During COVID we saw an uptick in patients covertly recording consultations, some driven by activism and content-making, many by simple anxiety and a wish to remember what was said. The behaviour hasn’t disappeared. Phones are ubiquitous, attention is scarce, and the consultation is a high-stakes moment.

This piece sets out a professional, workable stance for our healthcare customers trying to navigate this tricky space.

Start from first principles

1) Recording happens. Treat it as a foreseeable behaviour, not an emergency.

2) Confidentiality is non-negotiable. Protect other patients and staff from being captured.

3) Professional composure beats confrontation. De-escalate, keep care on track, document neutrally.

4) Governance protects people. Clear policy, short scripts, and a defined takedown route are worth a lot here.

The legal position in a nutshell

Patients / service users

• It is not illegal for a patient to record a consultation, even covertly. As a courtesy, they should ask first.

• The BMA provides useful guidance you can reference locally.

• If a patient records without your permission, there is usually no legal redress for the recording itself. Publication is different.

• Case law here is limited; there is uncertainty.

• Advice suggests that posting a recording online without the professional’s consent is potentially outside the “personal use” exceptions under data protection law.

• If recordings of you appear online without consent, you’re entitled to request removal.

• Depending on the content, other laws may be relevant (e.g. Protection from Harassment Act 1997, Malicious Communications Act 1988, Communications Act 2003).

• If publication is potentially defamatory (harms reputation or profession), libel action may be considered via specialist legal support.

Staff

• Staff must not covertly record patients, colleagues or third parties in the course of their duties. It is highly intrusive and only permitted with prior authorisation from the DPO and SIRO, with a clear legal basis (e.g. safeguarding/regulatory) and no less intrusive alternative.

• Covertly recording to “gather evidence” risks breaching data protection law, professional standards and employment duties.

• Concerns about misconduct should go through incident reporting or whistleblowing processes.

• Any records created must meet your Records Management and Data Quality standards.

Managing this in Practice

In the room

Keep it neutral and brief:

• “Are you planning to record today? That’s fine if we agree how to do it safely.”

• “Please keep the device on us only; don’t capture other patients or staff.”

• “This is for your personal use.

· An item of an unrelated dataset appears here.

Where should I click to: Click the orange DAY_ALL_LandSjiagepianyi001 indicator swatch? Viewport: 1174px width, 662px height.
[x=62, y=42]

Sharing it online can breach people’s rights, including mine.”

• If you suspect covert recording: “If you’re recording, let’s set expectations so we protect confidentiality.”

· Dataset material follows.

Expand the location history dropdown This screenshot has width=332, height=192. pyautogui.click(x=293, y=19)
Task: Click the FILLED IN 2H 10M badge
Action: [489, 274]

Document factually in the notes: “Patient appeared to record on a mobile device; confidentiality guidance given.”

If a recording appears online

Follow a measured, auditable process:

1. Capture evidence: URL, date/time, secure screenshots.

2. Request takedown: short, factual message to the platform/uploader stating absence of consent and privacy concerns.

3. Escalate proportionately: consider harassment/defamation routes; involve your MDO/insurer and IG lead early.

4. Support the clinician: this is stressful; prioritise supervision and wellbeing.

Red lines worth holding

• No filming/recording in communal areas.

• No recording that compromises safety or examination. Adapt or reschedule if necessary.

• No covert recording by staff without DPO/SIRO authorisation, a lawful basis, and clear necessity.

• No “policy by argument.” If discussion derails care, pause and re-ground in confidentiality and safety.

Minimal governance, maximum impact

• One-page procedure: patient recordings (agreed/covert), staff prohibition, takedown steps, who triages (PM/IG), when to involve DPO/SIRO.

• Micro-training (10 minutes): three scenarios, model phrases, documentation standard.

• Templates: reception script, clinician one-liners, takedown email.

• Records discipline: if the practice creates/holds any recording, treat it as part of the health record: retention, access and disclosure rules apply.

In summary

Most patients record because healthcare information is a lot to take in.

A professional, boundaried response builds trust without giving up safety or standards.